Améliorer le brouillon par une lecture à haute voix qui permet :
D’élaborer avec les élèves une grille d’évaluation
Avoir lu préalablement les textes au brouillon permet d’instaurer une grille d’évaluation qui tienne compte des réussites, des échecs, des erreurs commises en cours d’élaboration du brouillon. Etablir ainsi une grille d’évaluation a posteriori permet d’éviter de présenter aux élèves des critères qu’ils concevraient comme abstraits puisqu’ils ne renverraient pas à ce qui a déjà été écrit par eux.

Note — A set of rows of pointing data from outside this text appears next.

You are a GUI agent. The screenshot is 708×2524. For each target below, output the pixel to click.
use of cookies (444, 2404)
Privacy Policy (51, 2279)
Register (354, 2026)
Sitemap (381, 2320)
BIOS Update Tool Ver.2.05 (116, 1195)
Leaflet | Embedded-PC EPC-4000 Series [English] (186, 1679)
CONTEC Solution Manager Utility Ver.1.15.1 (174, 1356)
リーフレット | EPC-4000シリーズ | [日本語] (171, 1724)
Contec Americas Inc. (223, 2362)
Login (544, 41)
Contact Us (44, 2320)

De rendre l’élève sensible aux problèmes de langue
Ajoutons que la lecture à haute voix ou l’analyse d’un / de plusieurs brouillons au rétroprojecteur peut rendre sensible une classe entière non seulement aux problèmes de langue qui se posent spécifiquement pour le type d’écrit demandé mais aussi à des questions plus fines d’adéquation entre ce que l’on veut exprimer et ce qui est, de fait, exprimé et que l’élève juge pour une raison ou une autre insatisfaisant. Ceci répond aussi à l’une des remarques les plus souvent entendues chez les élèves : je voudrais bien dire telle ou telle chose mais je ne sais pas comment faire. La résolution alors est souvent de deux ordres : un problème d’expression réel se pose qu’il faut résoudre (par exemple la suppression des répétitions) ; mais le plus souvent il s’agit d’un problème d’adéquation entre l’idée que l’on a en tête et l’idée qui se trouve sur le papier. Ce second problème est souvent très intéressant car il permet souvent la discussion sur un problème d’écriture qui engage la question du rapport entre le fond et la forme, quelle que soit la manière dont cette question se joue. Il y a souvent des solutions simples (souvent un vocabulaire trop pauvre ou une tournure qui échappe...) mais là n’est pas le problème. Ce qui est important, c’est ce qui se joue à cet endroit-là pour l’élève dans son rapport à l’écriture. Qu’il s’habitue à ne pas se satisfaire de ce qui ne le satisfait pas, qu’il s’habitue à chercher des solutions, même « approchantes ». C’est pourquoi là encore l’important me semble être l’accompagnement. Permettre de rentrer dans la complexité et l’engagement de l’acte d’écrire.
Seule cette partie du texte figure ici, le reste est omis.